Here are a few other rumors making their way around the league today:

  • Jay Bruce: The Baltimore Orioles are still considering making a run at the Cincinnati Reds outfielder, Nick Cafardo of the Boston Globe reports. "There’s still a possibility Bruce winds up in Baltimore as the Orioles try to plug last-minute holes," Cafardo writes. "The Orioles don’t believe Mark Trumbo can play right field every day and really needs to be a full-time DH, so it behooves [them] to get a good all-around player to play right." Cafardo noted Jackson as another possibility the O's were considering, but, of course, that is no longer an option for them. That said, the chances of Bruce being dealt to Baltimore might have increased. We explored several other options the Orioles could consider in our Feb. 26 roundup.

  • Ryan Hanigan: Another name Cafardo mentions as a trade possibility this season is Hanigan. According to Cafardo, who cites an NL executive, a few teams see the veteran as a target due to the presence of Christian Vazquez as a potential backup to Blake Swihart. However, the Boston Red Sox appear reluctant to deal Hanigan because of the lack of experience Swihart and Vazquez have. Hanigan, 35, is slated to make $3.7 million this season and has an option for 2017.

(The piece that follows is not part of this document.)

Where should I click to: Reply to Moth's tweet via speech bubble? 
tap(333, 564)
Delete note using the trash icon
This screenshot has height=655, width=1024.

  • Brett Cecil: One of the Toronto Blue Jays' many pending free agents this season, Cecil is open to an extension with the club, Ben Nicholson-Smith of Sportsnet.ca writes. "I'm up for whatever," Cecil said. "There's not necessarily going to be demands on what it’s got to be. If they want to talk then we can talk. If not then we don't." Edwin Encarnacion and Jose Bautista are getting much more attention as they enter their contract year as well, but Cecil shouldn't be overlooked. The left-hander has had three strong seasons in the Blue Jays' pen and is still just 29 years old, meaning a big payday could be on the horizon.

  • Devin Mesoraco: The timetable for Mesoraco's return from left hip surgery last year has been delayed by a groin injury, Mark Sheldon of MLB.com reports. "I would say we've slowed things down a little bit. It's not anything alarming," Mesoraco said Saturday. "It's a little bit slower just to give me a little more time to do everything a little more. I would say within the next seven to 10 days, I will be out there." The 27-year-old earned MVP votes during his 2014 campaign but missed nearly all of last season due to injury. As one of the few bright spots on the rebuilding Reds, Mesoraco's health will be a key storyline to watch throughout the rest of Reds camp.

  • Dan Johnson: The Tampa Bay Rays' signing of Johnson to a minor league deal made plenty of headlines this weekend as the 36-year-old will try to make the team as a knuckleball pitcher. Johnson spoke about his decision with reporters, including Marc Topkin of the Tampa Bay Times, on Saturday. "It's not the first time I've tried this out," he said, "but this is the first time I feel like I can take it seriously." Although he's a long shot to make the roster, Johnson will no doubt get every chance available to master the pitch this spring. As he's proven in the past with his dramatic home runs as a member of the Rays, he shouldn't be counted out easily.

  • Khris Davis: Traded to the Oakland Athletics by the Milwaukee Brewers last month, Davis tells Tom Haudricourt of the Milwaukee Journal Sentinel that he's happy with his new team. "I come to the ballpark with a smile on my face," the 28-year-old said. "It’s been a while since I felt like this." In the interview, Davis says he wasn't surprised to be dealt by Milwaukee, noting that all the other moves the team was making indicated a trade was possible. This is likely the same way catcher Jonathan Lucroy feels, although the team has been reluctant to deal him despite his public desire to play on a contender.